> _Given records_:
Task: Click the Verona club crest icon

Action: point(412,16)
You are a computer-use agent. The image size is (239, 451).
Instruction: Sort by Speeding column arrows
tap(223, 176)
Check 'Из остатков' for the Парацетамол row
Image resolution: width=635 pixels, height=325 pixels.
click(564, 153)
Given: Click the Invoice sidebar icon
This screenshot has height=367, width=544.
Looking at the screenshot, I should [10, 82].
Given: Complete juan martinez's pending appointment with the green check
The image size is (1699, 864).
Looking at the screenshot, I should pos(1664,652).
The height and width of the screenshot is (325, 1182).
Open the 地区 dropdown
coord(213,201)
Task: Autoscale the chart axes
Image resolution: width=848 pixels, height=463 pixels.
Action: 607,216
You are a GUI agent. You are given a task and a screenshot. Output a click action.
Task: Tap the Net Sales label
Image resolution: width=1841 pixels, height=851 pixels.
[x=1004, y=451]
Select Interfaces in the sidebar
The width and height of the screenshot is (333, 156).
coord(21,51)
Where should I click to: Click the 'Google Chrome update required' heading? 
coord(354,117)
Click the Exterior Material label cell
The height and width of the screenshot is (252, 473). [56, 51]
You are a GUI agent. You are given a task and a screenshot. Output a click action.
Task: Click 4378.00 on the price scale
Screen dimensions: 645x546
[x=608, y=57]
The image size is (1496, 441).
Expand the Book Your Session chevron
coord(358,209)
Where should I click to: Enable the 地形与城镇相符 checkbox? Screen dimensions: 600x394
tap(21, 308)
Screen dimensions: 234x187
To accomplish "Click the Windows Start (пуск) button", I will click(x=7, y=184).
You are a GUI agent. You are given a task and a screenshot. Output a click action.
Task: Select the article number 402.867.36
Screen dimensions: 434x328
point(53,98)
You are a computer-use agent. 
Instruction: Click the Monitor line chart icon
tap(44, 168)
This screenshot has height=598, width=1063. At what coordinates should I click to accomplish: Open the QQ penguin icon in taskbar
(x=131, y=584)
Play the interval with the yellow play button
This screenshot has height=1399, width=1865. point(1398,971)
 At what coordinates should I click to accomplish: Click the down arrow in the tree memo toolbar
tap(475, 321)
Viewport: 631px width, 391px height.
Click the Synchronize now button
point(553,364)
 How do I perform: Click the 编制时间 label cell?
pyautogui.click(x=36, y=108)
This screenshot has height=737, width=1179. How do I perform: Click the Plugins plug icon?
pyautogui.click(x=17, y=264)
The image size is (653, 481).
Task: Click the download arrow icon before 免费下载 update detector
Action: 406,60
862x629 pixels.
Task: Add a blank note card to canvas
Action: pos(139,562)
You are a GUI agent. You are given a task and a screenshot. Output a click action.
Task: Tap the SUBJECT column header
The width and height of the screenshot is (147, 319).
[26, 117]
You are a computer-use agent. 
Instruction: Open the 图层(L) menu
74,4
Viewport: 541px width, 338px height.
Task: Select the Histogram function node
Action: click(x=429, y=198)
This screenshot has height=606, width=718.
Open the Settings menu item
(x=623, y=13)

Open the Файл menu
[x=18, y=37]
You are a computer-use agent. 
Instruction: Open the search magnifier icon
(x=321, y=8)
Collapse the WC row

> _What needs to be done_: Each of the entries above is to be repeated exactly.

> _Response to this task_:
Task: Click the Verona club crest icon

Action: point(412,16)
You are a computer-use agent. The image size is (239, 451).
Instruction: Sort by Speeding column arrows
tap(223, 176)
Check 'Из остатков' for the Парацетамол row
Image resolution: width=635 pixels, height=325 pixels.
click(564, 153)
Given: Click the Invoice sidebar icon
This screenshot has height=367, width=544.
Looking at the screenshot, I should [10, 82].
Given: Complete juan martinez's pending appointment with the green check
The image size is (1699, 864).
Looking at the screenshot, I should pos(1664,652).
The height and width of the screenshot is (325, 1182).
Open the 地区 dropdown
coord(213,201)
Task: Autoscale the chart axes
Image resolution: width=848 pixels, height=463 pixels.
Action: 607,216
You are a GUI agent. You are given a task and a screenshot. Output a click action.
Task: Tap the Net Sales label
Image resolution: width=1841 pixels, height=851 pixels.
[x=1004, y=451]
Select Interfaces in the sidebar
The width and height of the screenshot is (333, 156).
coord(21,51)
Where should I click to: Click the 'Google Chrome update required' heading? 
coord(354,117)
Click the Exterior Material label cell
The height and width of the screenshot is (252, 473). [56, 51]
You are a GUI agent. You are given a task and a screenshot. Output a click action.
Task: Click 4378.00 on the price scale
Screen dimensions: 645x546
[x=608, y=57]
The image size is (1496, 441).
Expand the Book Your Session chevron
coord(358,209)
Where should I click to: Enable the 地形与城镇相符 checkbox? Screen dimensions: 600x394
tap(21, 308)
Screen dimensions: 234x187
To accomplish "Click the Windows Start (пуск) button", I will click(x=7, y=184).
You are a GUI agent. You are given a task and a screenshot. Output a click action.
Task: Select the article number 402.867.36
Screen dimensions: 434x328
point(53,98)
You are a computer-use agent. 
Instruction: Click the Monitor line chart icon
tap(44, 168)
This screenshot has height=598, width=1063. At what coordinates should I click to accomplish: Open the QQ penguin icon in taskbar
(x=131, y=584)
Play the interval with the yellow play button
This screenshot has height=1399, width=1865. point(1398,971)
 At what coordinates should I click to accomplish: Click the down arrow in the tree memo toolbar
tap(475, 321)
Viewport: 631px width, 391px height.
Click the Synchronize now button
point(553,364)
 How do I perform: Click the 编制时间 label cell?
pyautogui.click(x=36, y=108)
This screenshot has height=737, width=1179. How do I perform: Click the Plugins plug icon?
pyautogui.click(x=17, y=264)
The image size is (653, 481).
Task: Click the download arrow icon before 免费下载 update detector
Action: 406,60
862x629 pixels.
Task: Add a blank note card to canvas
Action: pos(139,562)
You are a GUI agent. You are given a task and a screenshot. Output a click action.
Task: Tap the SUBJECT column header
The width and height of the screenshot is (147, 319).
[26, 117]
You are a computer-use agent. 
Instruction: Open the 图层(L) menu
74,4
Viewport: 541px width, 338px height.
Task: Select the Histogram function node
Action: click(x=429, y=198)
This screenshot has height=606, width=718.
Open the Settings menu item
(x=623, y=13)

Open the Файл menu
[x=18, y=37]
You are a computer-use agent. 
Instruction: Open the search magnifier icon
(x=321, y=8)
Collapse the WC row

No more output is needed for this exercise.